Data lines:
- - -

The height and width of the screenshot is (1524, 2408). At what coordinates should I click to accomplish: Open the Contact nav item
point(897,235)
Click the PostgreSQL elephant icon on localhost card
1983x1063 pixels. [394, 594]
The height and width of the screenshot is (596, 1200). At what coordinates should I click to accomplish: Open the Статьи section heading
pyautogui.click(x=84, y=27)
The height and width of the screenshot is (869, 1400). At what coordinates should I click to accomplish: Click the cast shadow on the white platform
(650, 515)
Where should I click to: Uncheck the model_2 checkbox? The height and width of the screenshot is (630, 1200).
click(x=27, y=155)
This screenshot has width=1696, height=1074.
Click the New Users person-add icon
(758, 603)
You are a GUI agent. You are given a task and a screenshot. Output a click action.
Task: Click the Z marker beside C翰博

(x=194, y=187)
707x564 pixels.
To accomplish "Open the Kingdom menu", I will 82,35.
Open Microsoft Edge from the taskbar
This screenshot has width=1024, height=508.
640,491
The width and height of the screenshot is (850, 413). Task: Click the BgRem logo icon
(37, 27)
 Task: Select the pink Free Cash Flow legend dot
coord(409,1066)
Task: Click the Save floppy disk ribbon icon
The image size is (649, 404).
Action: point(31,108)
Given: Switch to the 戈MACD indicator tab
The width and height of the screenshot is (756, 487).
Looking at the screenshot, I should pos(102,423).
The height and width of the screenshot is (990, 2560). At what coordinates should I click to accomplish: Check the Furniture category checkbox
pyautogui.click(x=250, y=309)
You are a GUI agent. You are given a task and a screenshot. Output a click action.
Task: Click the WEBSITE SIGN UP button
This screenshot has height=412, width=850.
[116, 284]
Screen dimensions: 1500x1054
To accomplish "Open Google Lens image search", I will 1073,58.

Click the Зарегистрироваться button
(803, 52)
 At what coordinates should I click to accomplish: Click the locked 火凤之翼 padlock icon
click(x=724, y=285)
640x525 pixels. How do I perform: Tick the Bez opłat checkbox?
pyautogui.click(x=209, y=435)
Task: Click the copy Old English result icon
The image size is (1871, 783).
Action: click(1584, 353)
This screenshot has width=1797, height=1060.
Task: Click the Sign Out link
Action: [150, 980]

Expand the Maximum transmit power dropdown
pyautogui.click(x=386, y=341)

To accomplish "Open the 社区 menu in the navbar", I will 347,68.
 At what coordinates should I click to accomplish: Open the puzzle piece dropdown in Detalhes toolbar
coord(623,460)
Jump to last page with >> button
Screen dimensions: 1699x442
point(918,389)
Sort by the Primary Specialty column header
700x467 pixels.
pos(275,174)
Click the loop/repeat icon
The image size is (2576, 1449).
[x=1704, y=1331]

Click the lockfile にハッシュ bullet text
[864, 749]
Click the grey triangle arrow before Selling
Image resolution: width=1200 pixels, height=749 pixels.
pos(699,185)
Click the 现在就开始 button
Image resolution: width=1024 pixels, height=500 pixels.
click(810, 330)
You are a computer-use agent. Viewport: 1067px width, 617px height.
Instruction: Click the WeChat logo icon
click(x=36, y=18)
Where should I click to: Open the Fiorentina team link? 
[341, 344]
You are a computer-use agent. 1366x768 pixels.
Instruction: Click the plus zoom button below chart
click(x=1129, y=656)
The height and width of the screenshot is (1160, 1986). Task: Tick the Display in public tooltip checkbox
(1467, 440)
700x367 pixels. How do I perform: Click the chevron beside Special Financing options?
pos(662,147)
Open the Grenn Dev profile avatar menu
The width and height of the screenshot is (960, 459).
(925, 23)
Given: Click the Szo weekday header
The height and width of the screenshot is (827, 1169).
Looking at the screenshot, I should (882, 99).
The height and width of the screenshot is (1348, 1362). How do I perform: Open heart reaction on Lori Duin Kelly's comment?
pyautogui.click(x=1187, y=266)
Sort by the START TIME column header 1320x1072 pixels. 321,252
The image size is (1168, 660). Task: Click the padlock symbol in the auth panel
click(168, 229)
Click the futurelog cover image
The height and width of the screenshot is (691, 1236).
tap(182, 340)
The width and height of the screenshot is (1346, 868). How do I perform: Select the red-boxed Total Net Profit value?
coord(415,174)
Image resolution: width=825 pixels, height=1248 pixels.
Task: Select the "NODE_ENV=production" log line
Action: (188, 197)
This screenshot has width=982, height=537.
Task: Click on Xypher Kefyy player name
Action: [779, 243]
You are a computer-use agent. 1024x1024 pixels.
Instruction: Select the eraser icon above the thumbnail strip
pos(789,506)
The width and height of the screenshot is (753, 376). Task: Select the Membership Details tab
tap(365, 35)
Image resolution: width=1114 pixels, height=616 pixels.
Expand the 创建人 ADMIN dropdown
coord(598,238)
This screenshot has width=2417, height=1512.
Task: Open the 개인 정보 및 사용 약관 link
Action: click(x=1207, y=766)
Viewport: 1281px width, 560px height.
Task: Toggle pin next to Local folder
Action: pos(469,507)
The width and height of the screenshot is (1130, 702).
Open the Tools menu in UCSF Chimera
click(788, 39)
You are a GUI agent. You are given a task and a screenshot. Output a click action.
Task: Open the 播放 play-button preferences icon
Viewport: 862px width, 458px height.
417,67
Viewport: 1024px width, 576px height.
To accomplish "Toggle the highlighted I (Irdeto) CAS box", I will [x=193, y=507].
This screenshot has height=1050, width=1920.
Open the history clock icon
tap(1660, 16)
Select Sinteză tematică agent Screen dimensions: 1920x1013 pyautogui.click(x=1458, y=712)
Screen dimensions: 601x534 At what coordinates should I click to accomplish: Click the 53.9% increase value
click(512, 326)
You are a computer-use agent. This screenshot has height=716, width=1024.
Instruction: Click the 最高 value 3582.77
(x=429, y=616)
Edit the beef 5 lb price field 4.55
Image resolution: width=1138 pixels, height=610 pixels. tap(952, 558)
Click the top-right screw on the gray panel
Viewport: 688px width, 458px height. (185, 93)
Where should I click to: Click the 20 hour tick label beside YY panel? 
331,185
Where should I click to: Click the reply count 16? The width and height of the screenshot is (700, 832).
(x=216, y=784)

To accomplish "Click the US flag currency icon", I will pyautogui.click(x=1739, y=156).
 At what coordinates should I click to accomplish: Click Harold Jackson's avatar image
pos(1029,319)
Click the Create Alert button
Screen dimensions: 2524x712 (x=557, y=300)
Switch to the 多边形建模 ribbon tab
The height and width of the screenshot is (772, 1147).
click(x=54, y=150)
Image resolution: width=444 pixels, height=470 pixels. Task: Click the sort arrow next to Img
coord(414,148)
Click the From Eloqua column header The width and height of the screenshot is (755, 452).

- - -

Please lay out the stretch of data from the line containing "The height and width of the screenshot is (596, 1200)." through the line containing "I will 347,68." as a Markdown table with the columns No. and Line, one row per line. Leave out blank lines.

THE REPLY
| No. | Line |
|---|---|
| 1 | The height and width of the screenshot is (596, 1200). At what coordinates should I click to accomplish: Open the Статьи section heading |
| 2 | pyautogui.click(x=84, y=27) |
| 3 | The height and width of the screenshot is (869, 1400). At what coordinates should I click to accomplish: Click the cast shadow on the white platform |
| 4 | (650, 515) |
| 5 | Where should I click to: Uncheck the model_2 checkbox? The height and width of the screenshot is (630, 1200). |
| 6 | click(x=27, y=155) |
| 7 | This screenshot has width=1696, height=1074. |
| 8 | Click the New Users person-add icon |
| 9 | (758, 603) |
| 10 | You are a GUI agent. You are given a task and a screenshot. Output a click action. |
| 11 | Task: Click the Z marker beside C翰博 |
| 12 | (x=194, y=187) |
| 13 | 707x564 pixels. |
| 14 | To accomplish "Open the Kingdom menu", I will 82,35. |
| 15 | Open Microsoft Edge from the taskbar |
| 16 | This screenshot has width=1024, height=508. |
| 17 | 640,491 |
| 18 | The width and height of the screenshot is (850, 413). Task: Click the BgRem logo icon |
| 19 | (37, 27) |
| 20 |  Task: Select the pink Free Cash Flow legend dot |
| 21 | coord(409,1066) |
| 22 | Task: Click the Save floppy disk ribbon icon |
| 23 | The image size is (649, 404). |
| 24 | Action: point(31,108) |
| 25 | Given: Switch to the 戈MACD indicator tab |
| 26 | The width and height of the screenshot is (756, 487). |
| 27 | Looking at the screenshot, I should pos(102,423). |
| 28 | The height and width of the screenshot is (990, 2560). At what coordinates should I click to accomplish: Check the Furniture category checkbox |
| 29 | pyautogui.click(x=250, y=309) |
| 30 | You are a GUI agent. You are given a task and a screenshot. Output a click action. |
| 31 | Task: Click the WEBSITE SIGN UP button |
| 32 | This screenshot has height=412, width=850. |
| 33 | [116, 284] |
| 34 | Screen dimensions: 1500x1054 |
| 35 | To accomplish "Open Google Lens image search", I will 1073,58. |
| 36 | Click the Зарегистрироваться button |
| 37 | (803, 52) |
| 38 |  At what coordinates should I click to accomplish: Click the locked 火凤之翼 padlock icon |
| 39 | click(x=724, y=285) |
| 40 | 640x525 pixels. How do I perform: Tick the Bez opłat checkbox? |
| 41 | pyautogui.click(x=209, y=435) |
| 42 | Task: Click the copy Old English result icon |
| 43 | The image size is (1871, 783). |
| 44 | Action: click(1584, 353) |
| 45 | This screenshot has width=1797, height=1060. |
| 46 | Task: Click the Sign Out link |
| 47 | Action: [150, 980] |
| 48 | Expand the Maximum transmit power dropdown |
| 49 | pyautogui.click(x=386, y=341) |
| 50 | To accomplish "Open the 社区 menu in the navbar", I will 347,68. |